This issue of the Journal of Reliable Intelligent Environments includes four papers, of which two are survey papers.

In particular, A Survey on Verification Strategies for Intelligent Transportation Systems, by Hedda R. Schmidtke reports an overview and classification of techniques for handling Intelligent Sensor Actuator Systems (ISAS) in terms of cyber-physical systems, intelligent autonomous robots, or intelligent agents. The study emphasizes that each of the three classical perspectives misses one important characteristic of ISAS and proposes to combine the three for a full solution. The study also argues that in particular, two mechanisms are promising: an intelligent environments perspective that verifies local safety and techniques for context-aware monitoring that allow a mobile system to leverage context awareness to reduce complexity for self-monitoring tasks.

User expectations in intelligent environments, by Fulvio Corno surveys and analyzes the recent literature of the IEs research community, aiming at highlighting to which extent users are taken into account, or are involved, into the reported research works. The paper shows that, while most articles refer to users in their description, only a small minority actually involve them in the design, testing, or experimentation phases.
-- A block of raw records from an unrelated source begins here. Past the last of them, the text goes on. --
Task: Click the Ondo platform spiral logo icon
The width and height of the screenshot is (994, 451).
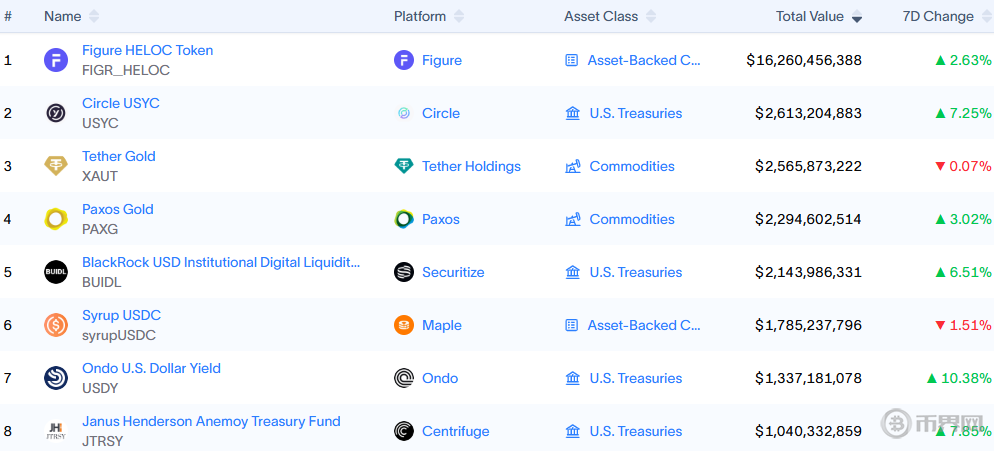Action: click(404, 378)
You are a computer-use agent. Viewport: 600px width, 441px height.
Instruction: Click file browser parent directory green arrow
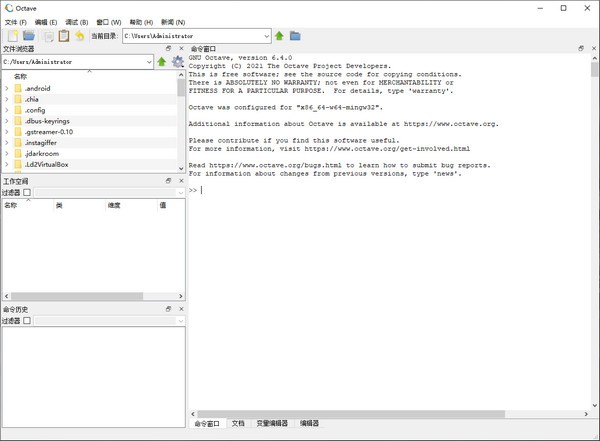click(x=162, y=62)
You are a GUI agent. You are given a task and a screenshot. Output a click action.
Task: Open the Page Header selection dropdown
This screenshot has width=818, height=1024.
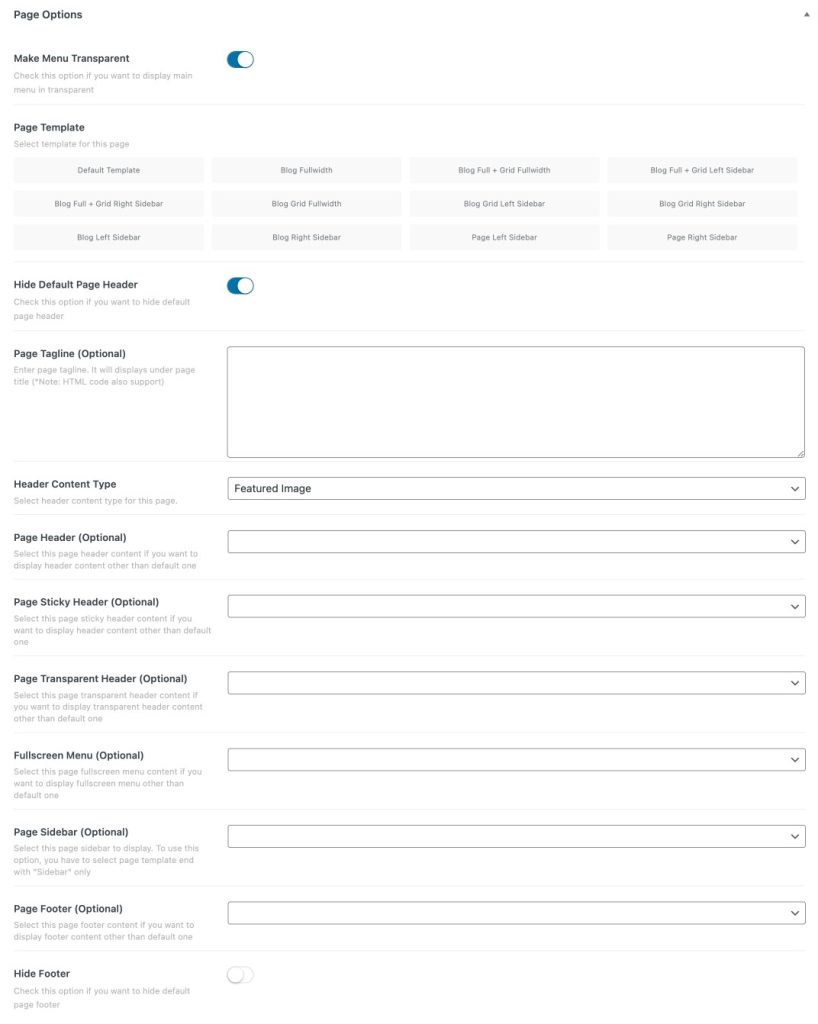coord(516,541)
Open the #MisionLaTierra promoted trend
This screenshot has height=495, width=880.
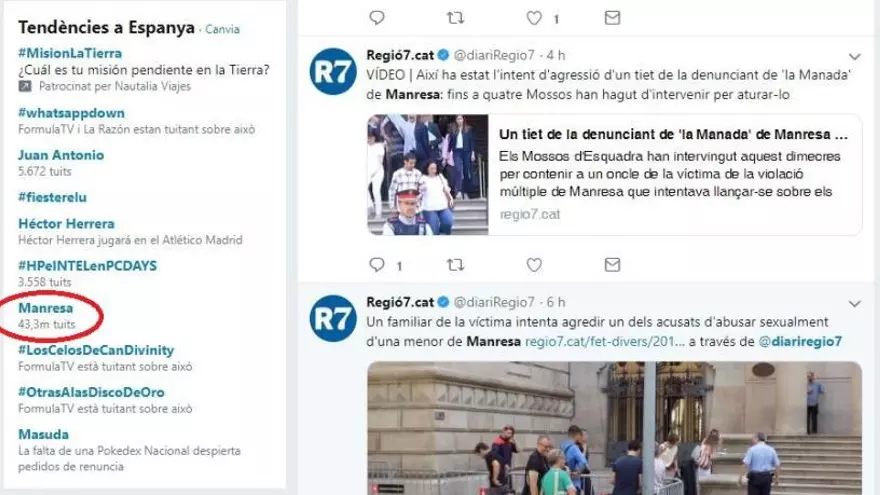[70, 53]
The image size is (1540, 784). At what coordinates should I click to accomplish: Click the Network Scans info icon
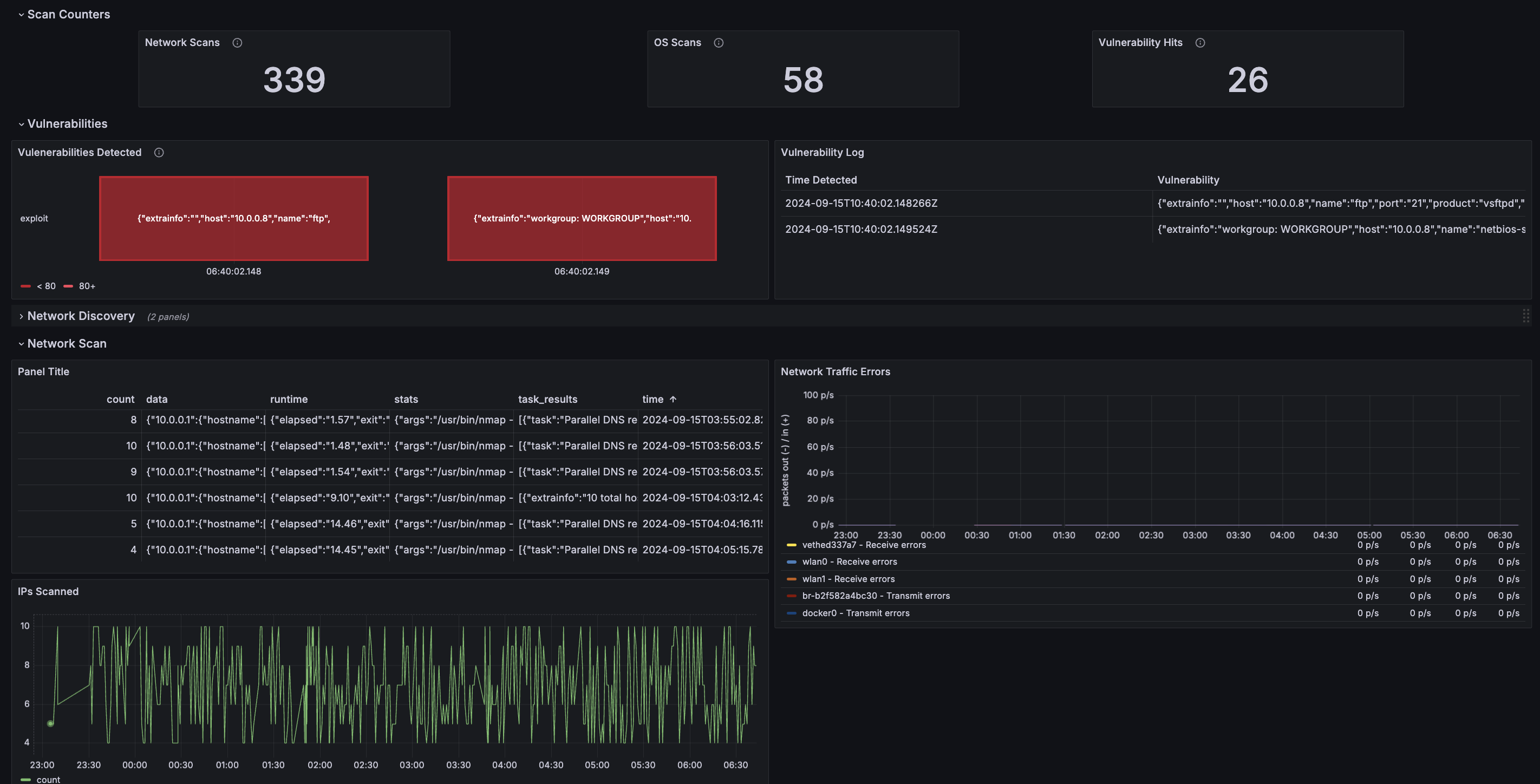(237, 42)
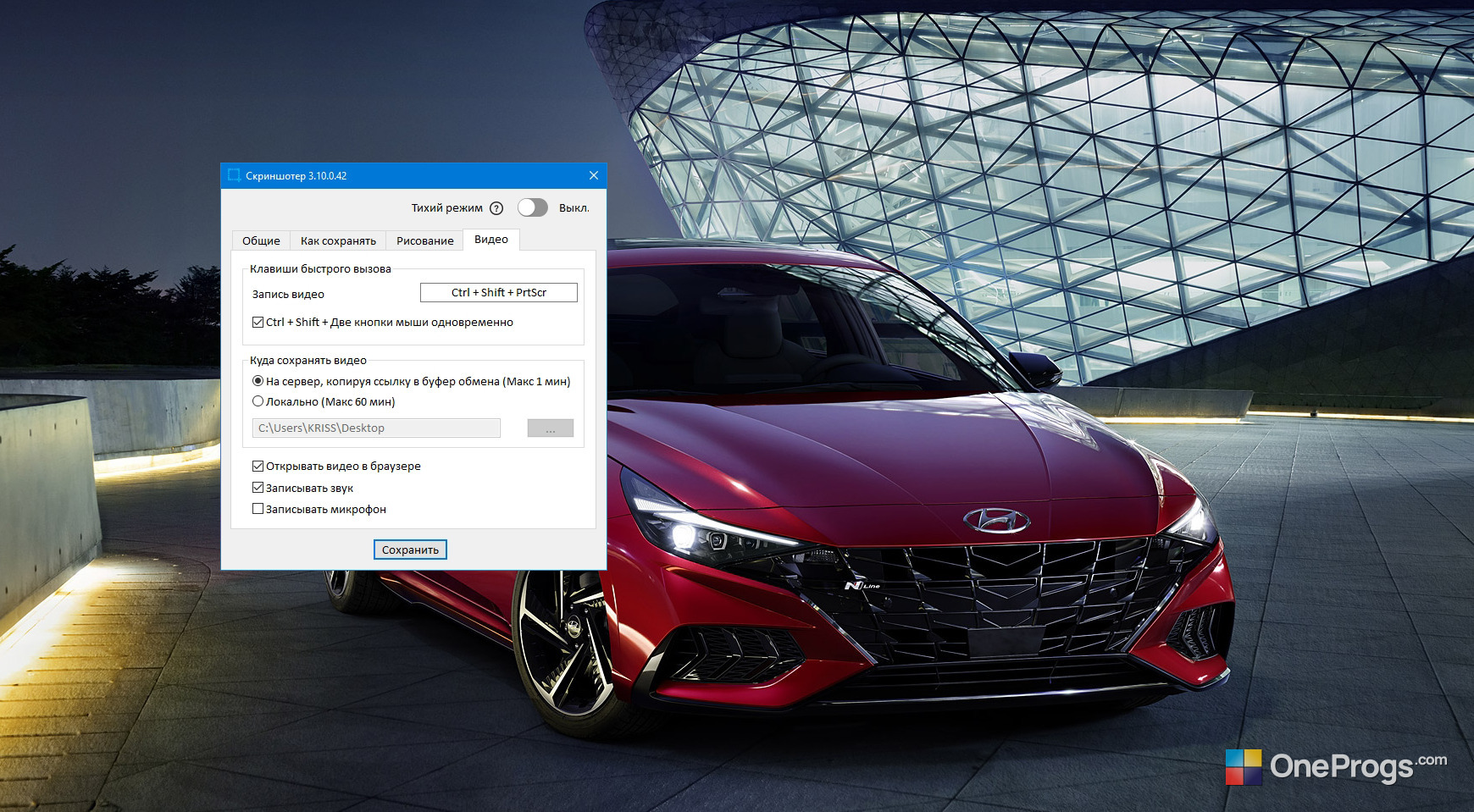The width and height of the screenshot is (1474, 812).
Task: Click the browse folder ellipsis button
Action: click(551, 428)
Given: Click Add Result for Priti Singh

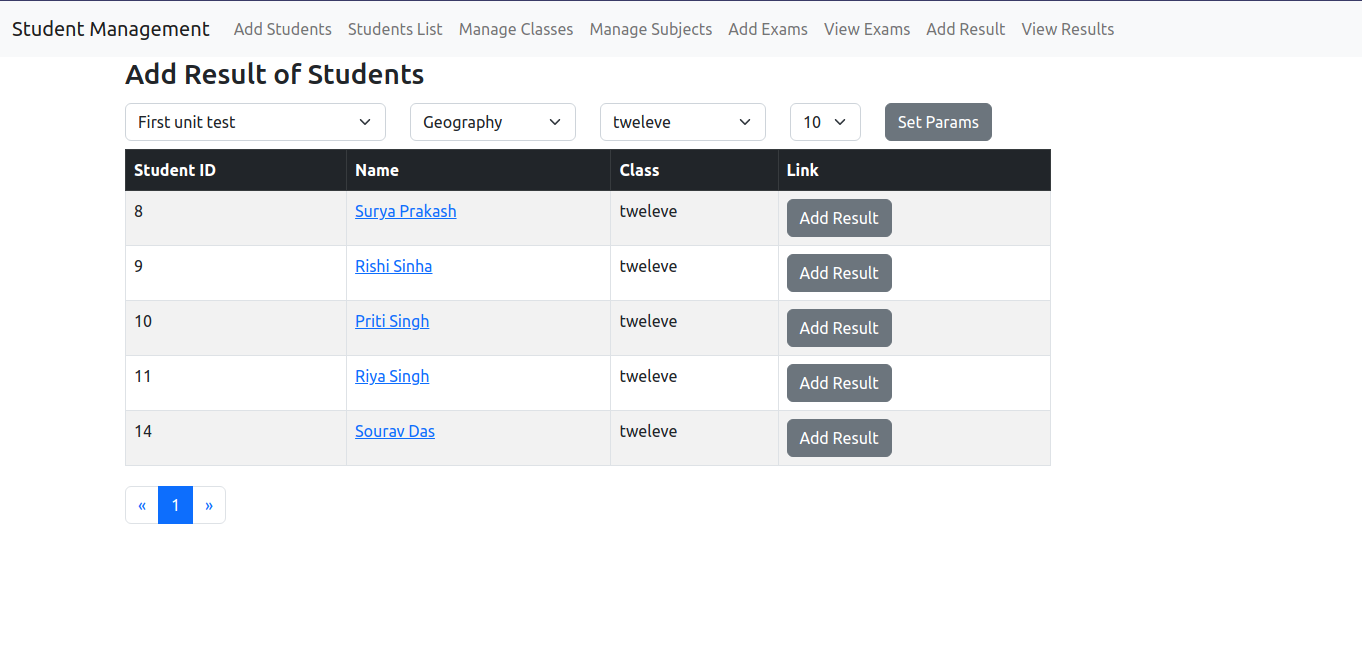Looking at the screenshot, I should point(838,327).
A Novel Digital Twin-centric Approach for Driver-intention Prediction and Traffic Congestion-Avoidance, by Madhumathi Ramasamy presents a technological solution to reduce traffic congestions and related issues (e.g., the increasing number of incidents) by adopting accurate prediction methods. The technological framework includes a variety of tools and technologies such as software-defined cloud environments, digital twin, artificial intelligence algorithms (machine and deep learning algorithms), etc.

Experimenting and Assessing Machine Learning Tools for Detecting and Analyzing Malicious Behaviors in Complex Environments, by Alfredo Cuzzocrea, Fabio Martinelli, Francesco Mercaldo and Giorgio Mario Grasso reports on machine-learning technologies to face security issues in complex environments, specifically identifying and analyzing malicious behaviors. Authors refer to real-world case studies. To evaluate the effectiveness of algorithms to detect anomalies and demonstrate the effectiveness of machine learning in supporting security of complex environments.

We hope these articles stimulate the community to further improvements in this area and perhaps to collaborations between the participating teams, so that complementary solutions can be used in a combined way to tackle more complex problems.